Dirinya juga meminta jangan ada kepentingan pribadi atau kelompok. Karena menurutnya, pelepasan tanah adat itu demi kepentingan masyarakat.

“Secara jernih lah kita berprikemanusiaan, supaya tanah itu bisa diolah masyarakat dengan tenang, aman dan sah. Apabila ada di sana kejanggalan-kejanggalan atau masyarakat yang kurang menerima, dicarilah solusinya,”himbau Manaek.

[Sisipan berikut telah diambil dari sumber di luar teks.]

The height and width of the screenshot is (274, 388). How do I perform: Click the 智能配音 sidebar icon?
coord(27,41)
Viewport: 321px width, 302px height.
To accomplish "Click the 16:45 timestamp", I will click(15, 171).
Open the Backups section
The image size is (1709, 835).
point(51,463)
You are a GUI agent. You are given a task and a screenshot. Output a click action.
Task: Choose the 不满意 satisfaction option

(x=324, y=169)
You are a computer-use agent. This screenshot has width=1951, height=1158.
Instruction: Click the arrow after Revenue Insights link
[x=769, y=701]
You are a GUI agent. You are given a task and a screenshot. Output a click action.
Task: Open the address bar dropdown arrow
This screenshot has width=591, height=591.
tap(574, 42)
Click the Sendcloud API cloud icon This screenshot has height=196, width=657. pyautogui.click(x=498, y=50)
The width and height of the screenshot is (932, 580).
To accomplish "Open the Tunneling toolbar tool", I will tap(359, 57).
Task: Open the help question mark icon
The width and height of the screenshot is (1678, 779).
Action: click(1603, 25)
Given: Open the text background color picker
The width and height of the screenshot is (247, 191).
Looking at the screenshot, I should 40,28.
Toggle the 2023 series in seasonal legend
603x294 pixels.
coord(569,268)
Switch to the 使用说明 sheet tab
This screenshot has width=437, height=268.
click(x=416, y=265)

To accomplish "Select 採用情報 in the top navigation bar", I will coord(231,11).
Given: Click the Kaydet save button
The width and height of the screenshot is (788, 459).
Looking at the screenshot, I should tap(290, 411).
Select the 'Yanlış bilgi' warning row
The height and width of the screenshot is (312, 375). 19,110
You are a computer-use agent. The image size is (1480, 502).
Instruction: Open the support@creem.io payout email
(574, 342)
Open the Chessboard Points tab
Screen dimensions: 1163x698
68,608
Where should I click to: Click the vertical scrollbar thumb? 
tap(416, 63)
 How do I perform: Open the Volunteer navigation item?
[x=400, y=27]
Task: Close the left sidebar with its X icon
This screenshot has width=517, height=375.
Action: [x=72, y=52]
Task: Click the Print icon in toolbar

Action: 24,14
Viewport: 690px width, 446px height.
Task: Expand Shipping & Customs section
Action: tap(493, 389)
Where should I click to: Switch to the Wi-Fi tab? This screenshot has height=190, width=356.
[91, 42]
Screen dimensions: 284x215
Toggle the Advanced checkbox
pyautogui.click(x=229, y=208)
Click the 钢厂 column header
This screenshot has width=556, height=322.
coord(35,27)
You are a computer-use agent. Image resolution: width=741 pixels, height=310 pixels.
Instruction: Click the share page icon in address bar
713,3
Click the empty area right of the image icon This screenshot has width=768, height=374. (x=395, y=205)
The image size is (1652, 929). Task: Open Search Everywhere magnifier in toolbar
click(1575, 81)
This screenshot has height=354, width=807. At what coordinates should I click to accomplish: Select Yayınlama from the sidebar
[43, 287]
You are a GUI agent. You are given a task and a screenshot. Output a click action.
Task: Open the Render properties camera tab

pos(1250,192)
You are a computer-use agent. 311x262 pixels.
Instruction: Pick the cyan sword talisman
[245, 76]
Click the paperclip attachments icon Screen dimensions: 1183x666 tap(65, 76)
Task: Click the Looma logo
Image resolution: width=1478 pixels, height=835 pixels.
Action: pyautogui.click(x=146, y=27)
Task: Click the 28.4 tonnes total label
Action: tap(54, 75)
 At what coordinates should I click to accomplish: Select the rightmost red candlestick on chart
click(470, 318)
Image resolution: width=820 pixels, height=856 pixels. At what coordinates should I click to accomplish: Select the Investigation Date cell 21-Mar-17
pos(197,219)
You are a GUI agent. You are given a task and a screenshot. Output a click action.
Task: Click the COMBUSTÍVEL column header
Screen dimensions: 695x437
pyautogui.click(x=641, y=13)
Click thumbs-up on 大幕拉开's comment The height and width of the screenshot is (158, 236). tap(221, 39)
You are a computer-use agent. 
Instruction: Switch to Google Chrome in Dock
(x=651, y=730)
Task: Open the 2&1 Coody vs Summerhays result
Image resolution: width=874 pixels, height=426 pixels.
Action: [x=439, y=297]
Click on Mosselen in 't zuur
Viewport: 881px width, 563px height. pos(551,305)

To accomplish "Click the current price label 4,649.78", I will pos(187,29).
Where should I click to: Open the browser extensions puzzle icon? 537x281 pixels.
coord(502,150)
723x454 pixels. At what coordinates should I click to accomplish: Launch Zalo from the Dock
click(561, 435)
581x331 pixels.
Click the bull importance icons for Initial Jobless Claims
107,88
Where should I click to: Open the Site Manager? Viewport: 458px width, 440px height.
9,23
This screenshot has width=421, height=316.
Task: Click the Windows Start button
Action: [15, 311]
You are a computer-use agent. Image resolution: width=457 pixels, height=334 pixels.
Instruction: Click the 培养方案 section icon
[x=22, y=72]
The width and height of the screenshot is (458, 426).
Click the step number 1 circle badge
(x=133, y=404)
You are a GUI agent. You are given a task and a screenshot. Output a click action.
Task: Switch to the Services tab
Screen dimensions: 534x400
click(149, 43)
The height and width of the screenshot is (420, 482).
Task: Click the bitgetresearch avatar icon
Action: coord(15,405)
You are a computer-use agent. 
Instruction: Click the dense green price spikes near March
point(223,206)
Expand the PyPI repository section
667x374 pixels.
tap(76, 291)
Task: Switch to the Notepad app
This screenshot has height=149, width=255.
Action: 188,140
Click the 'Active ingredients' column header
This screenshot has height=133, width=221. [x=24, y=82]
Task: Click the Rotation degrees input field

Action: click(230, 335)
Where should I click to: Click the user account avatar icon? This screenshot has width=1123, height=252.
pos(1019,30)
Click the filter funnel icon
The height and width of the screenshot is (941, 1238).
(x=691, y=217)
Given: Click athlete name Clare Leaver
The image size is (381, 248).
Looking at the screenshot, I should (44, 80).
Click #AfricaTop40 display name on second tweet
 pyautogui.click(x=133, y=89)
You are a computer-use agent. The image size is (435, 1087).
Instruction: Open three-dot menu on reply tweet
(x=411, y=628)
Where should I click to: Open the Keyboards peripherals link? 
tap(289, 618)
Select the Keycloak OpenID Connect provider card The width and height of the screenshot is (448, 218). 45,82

Dia juga meminta agar jangan mau disusupi pihak-pihak yang membuat provokasi di masyarakat. Menurutnya, jika ada yang mau memecah belah supaya proses pelepasan lahan itu gagal.

“Kan nanti yang korban juga masyarakat. Jangan lah misalnya gara-gara kepentingan saya atau lainnya, sehingga ada di sana terjadi sesuatu hal. Artinya kita bantulah bagaimana penyelesaiannya,” terang Manaek.

Manaek juga mengatakan, sesuai informasi yang didapatnya bahwa Balai Penetapan Kawasan Hutan( BPKH) Provinsi Sumut sudah turun ke lokasi, namun ada menghalang-halangi yang menolak,menolak supaya itu tidak diperdakan.

“Kita terima lah sesuai Keputusan Presiden (Keppres). Mengaculah dulu ke Keppres,supaya itu menjadi hak milik kita. Apabila nanti belum pas menurut kita, nantikan bisa diusulkan kembali,” paparnya mengakhiri.